I focus a lot of my time on simplifying:
- Working with my team to turn complex issues into manageable decisions
- Working to deliver a strategy that is easy to comprehend and digest across the business, but equally one that the team can pay into and deliver against everyday
- Turning 30 slides into 5, transforming text into pictures.
How about an app that could turn your slideware into an infograph – What a killer app that would be? (Padley Patent Pending)
For me Simplicity = comprehension = success. Why is it then we are conditioned to reject and fear simplicity?
“Are you simple?” says the condescending teacher/parent, incredulous at the mistake made by the innocent child.
Simple maths are not as good as complex maths. Better to use longer words than be monosyllabic. If it is complex and only a few people get it, then it must be “clever” and therefore right.
Maybe the world is turning full circle on this as we are all struggling to find actionable insight in our personal and professional lives and siphon the 24/7 deluge.
Look at Dove Simple’s commercial success and the simplicity of Apple Design.
“I would have written a shorter letter, but I did not have the time” may or may not have been penned by Mark Twain but I love that quotation. Equally, a great story that personifies the impact of simplification is found in reference to the 13th Century artist Giotto. When asked to demonstrate his skill for the Pope, Giotto drew a perfect freehand circle. You can search YouTube with some very entertaining examples of this today.

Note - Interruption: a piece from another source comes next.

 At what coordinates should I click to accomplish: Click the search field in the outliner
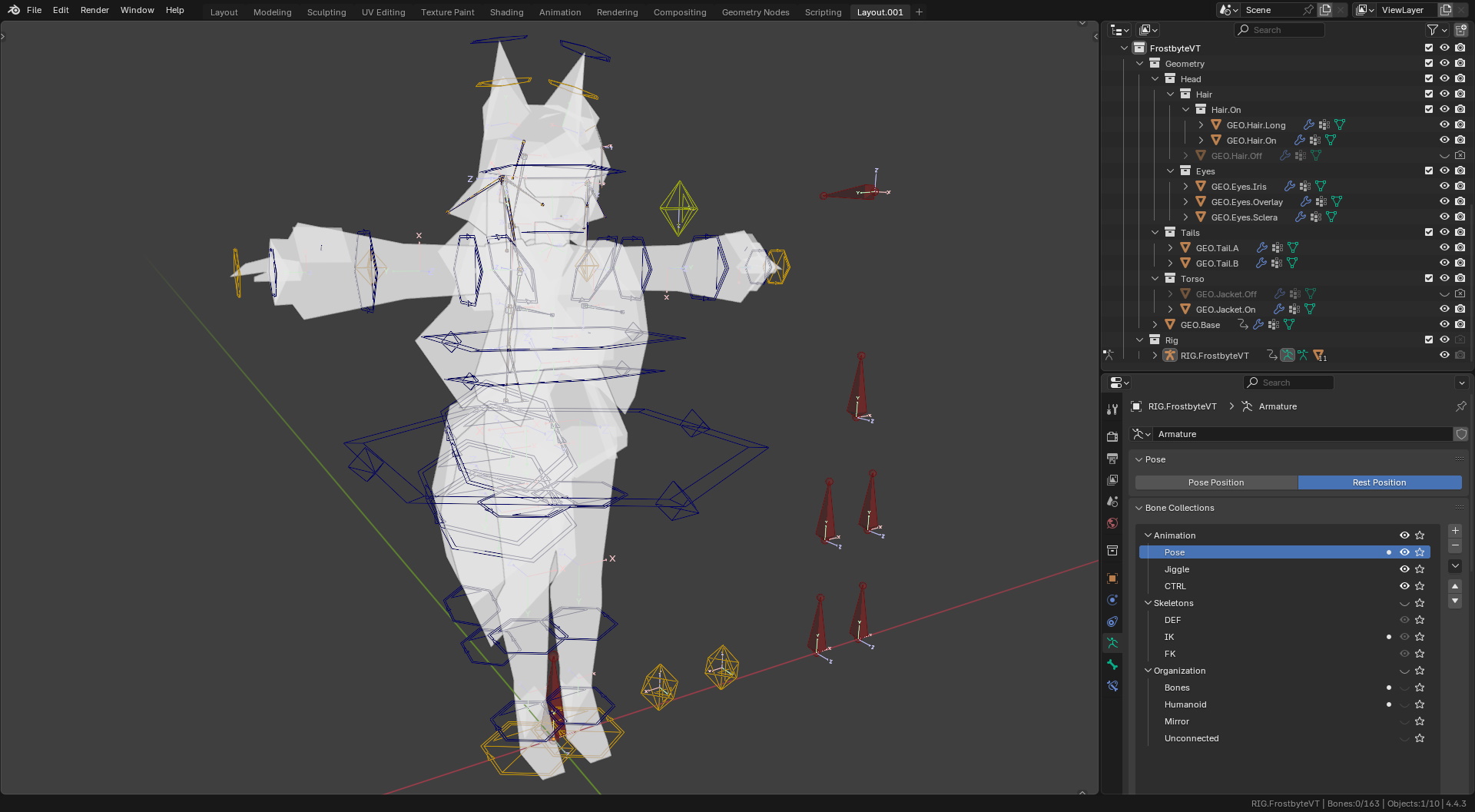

In my career I have had the fortune to present and work with the most senior management of a company. These ladies and gentlemen are time poor, meeting rich and simplicity of report and communication is key if you want to gain support and interest in your projects.
My slides take far longer to prepare for the C-suite as I desperately attempt to make sure that there is no room for interpretation and comprehension is instantaneously achieved on viewing the material.